▶ **Text provided**:
[Start of Attachment]

The Progress Reports
[56] After the last witness testified, Crown and Defense counsel jointly proposed that the sentencing hearing be adjourned so that M.S. could continue to participate in the counselling programs already in place through Project Reset and NORMM.
[57] It was agreed, when the sentencing hearing was adjourned, that counsel and the court would receive progress reports from the youth probation officers working with M.S., detailing M.S.’s level of engagement, co-operation and progress with Project Reset and NORMM, his ongoing contact and involvement with his family, and his engagement, co-operation and involvement in counselling, academic and extracurricular programming within the detention facility.
[58] Since the adjournment of the sentencing hearing the court has received four of these progress reports dated July 20, 2021, September 21, 2021, November 8, 2021 and January 26, 2022. The progress reports detail M.S.’s increasing level of engagement and positive progress with Project Reset and NORMM, and within the youth detention facility where he has been participating in various counselling and extracurricular programming, and pursuing his education.
[59] In the first report dated July 20, 2021 Imam Ramzy reported that he was meeting virtually with M.S. once pre week for 40 minutes in addition to M.S.’s weekly video sessions with his NORMM mentor. He described M.S. as “engaged and involved with both counselling sessions” and explained that M.S. was “getting more comfortable with questioning and challenging in counselling sessions”.
[60] In the second report dated September 21, 2021, Ms McCall describes M.S.’s weekly sessions with Imam Ramzy as a “very positive bright point” in M.S.’s week.

[End of Attachment]

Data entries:
[Start of Attachment]

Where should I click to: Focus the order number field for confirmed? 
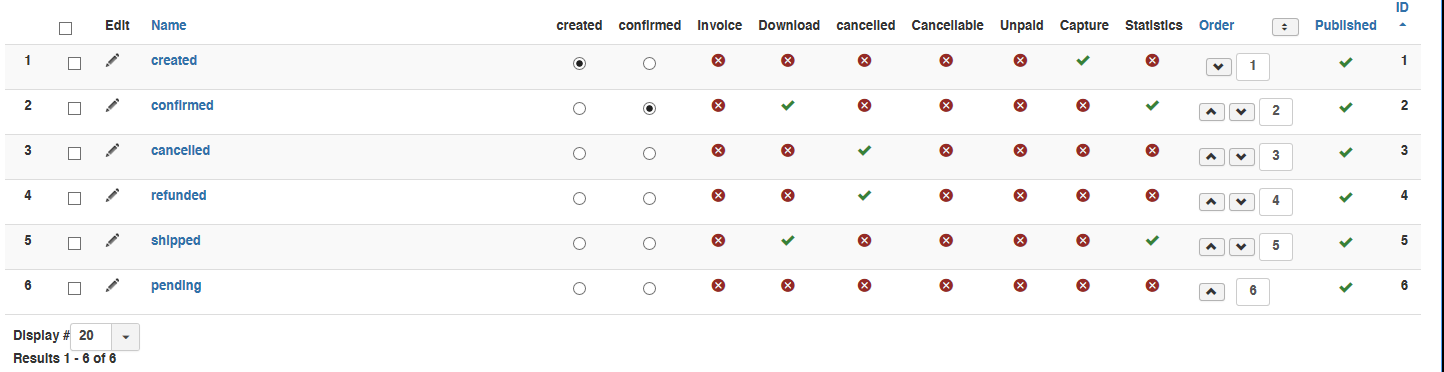[x=1276, y=111]
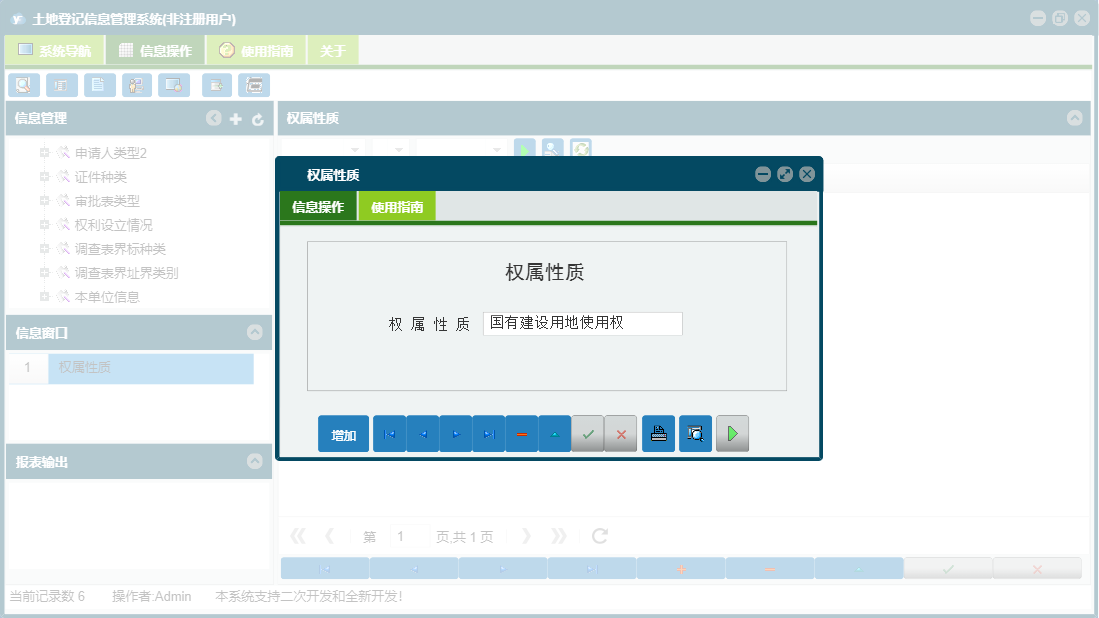
Task: Go to the previous record in the dialog
Action: (422, 433)
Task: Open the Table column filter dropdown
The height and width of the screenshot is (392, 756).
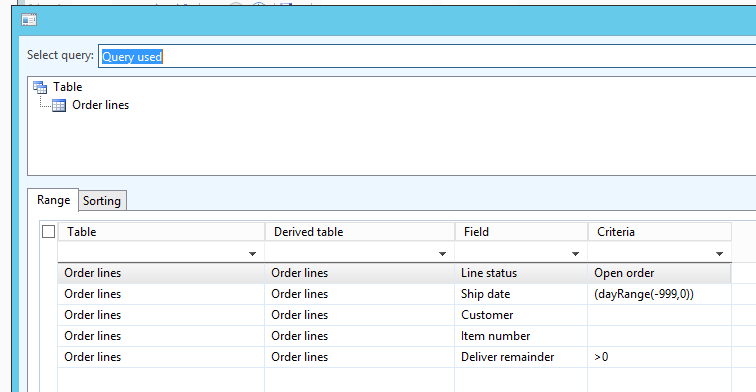Action: [252, 254]
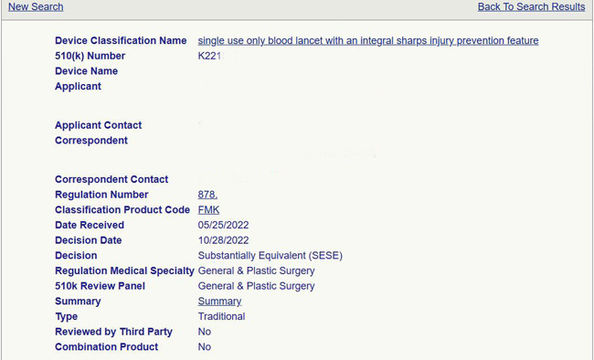Click the Reviewed by Third Party No value
The height and width of the screenshot is (360, 594).
point(204,332)
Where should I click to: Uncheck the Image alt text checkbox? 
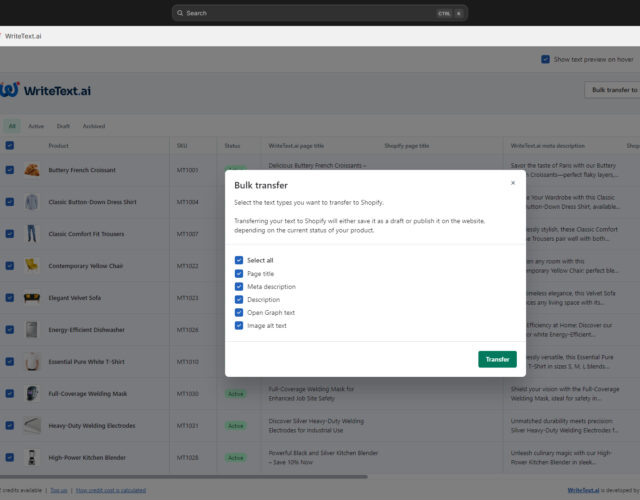239,325
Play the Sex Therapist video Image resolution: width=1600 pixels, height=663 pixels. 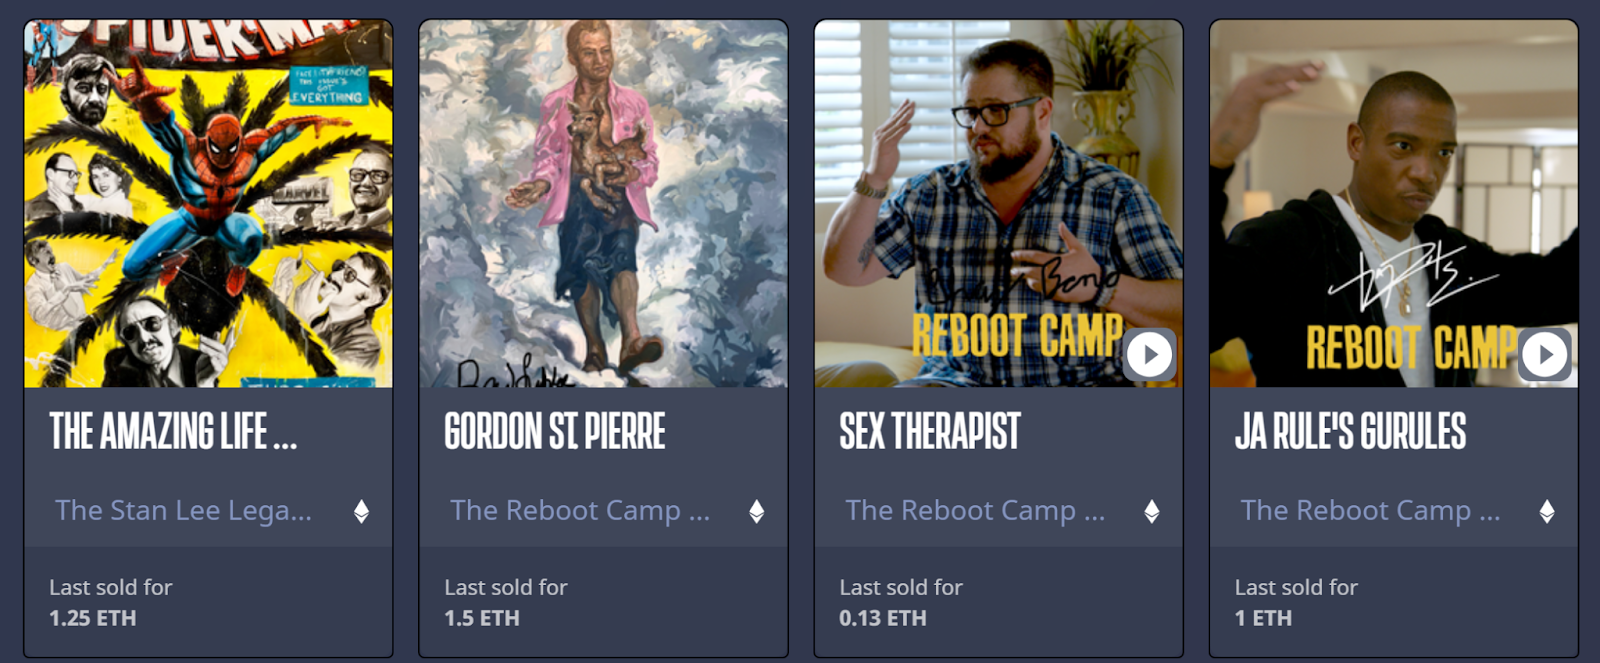[1149, 354]
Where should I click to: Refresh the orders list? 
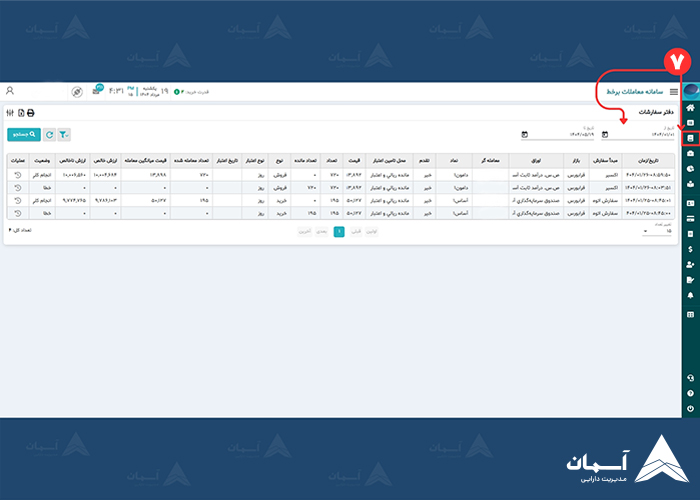(49, 134)
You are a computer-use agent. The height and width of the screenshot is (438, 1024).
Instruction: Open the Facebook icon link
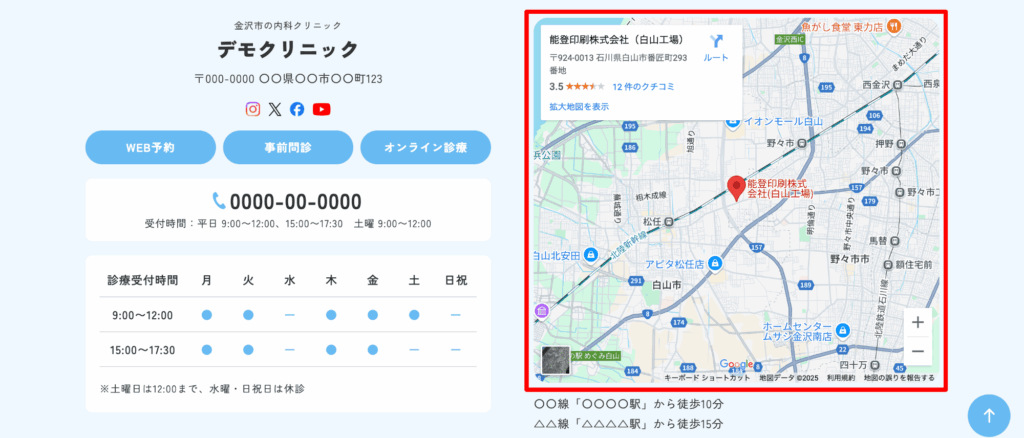pos(297,109)
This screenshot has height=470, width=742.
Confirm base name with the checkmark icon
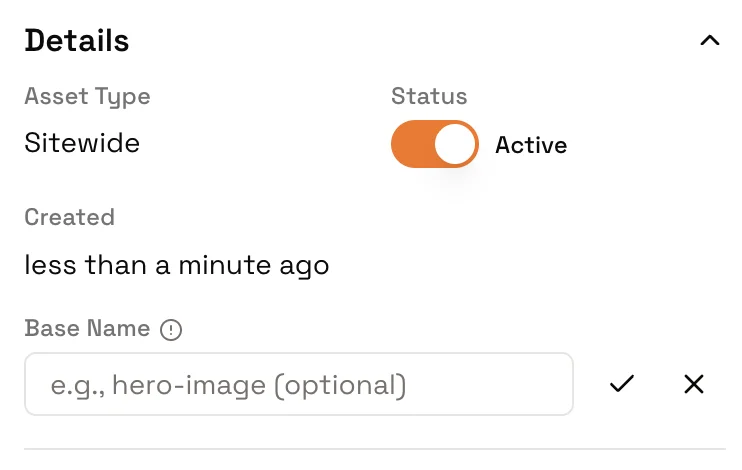tap(622, 384)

[End of Attachment]

▶ **Aim of the task**:
Rewrite the passage on the progress reports from "[57] It was" up to and including "the detention facility.", changing "detention facility" to "custody facility".

▶ **Output for this exercise**:
[57] It was agreed, when the sentencing hearing was adjourned, that counsel and the court would receive progress reports from the youth probation officers working with M.S., detailing M.S.’s level of engagement, co-operation and progress with Project Reset and NORMM, his ongoing contact and involvement with his family, and his engagement, co-operation and involvement in counselling, academic and extracurricular programming within the custody facility.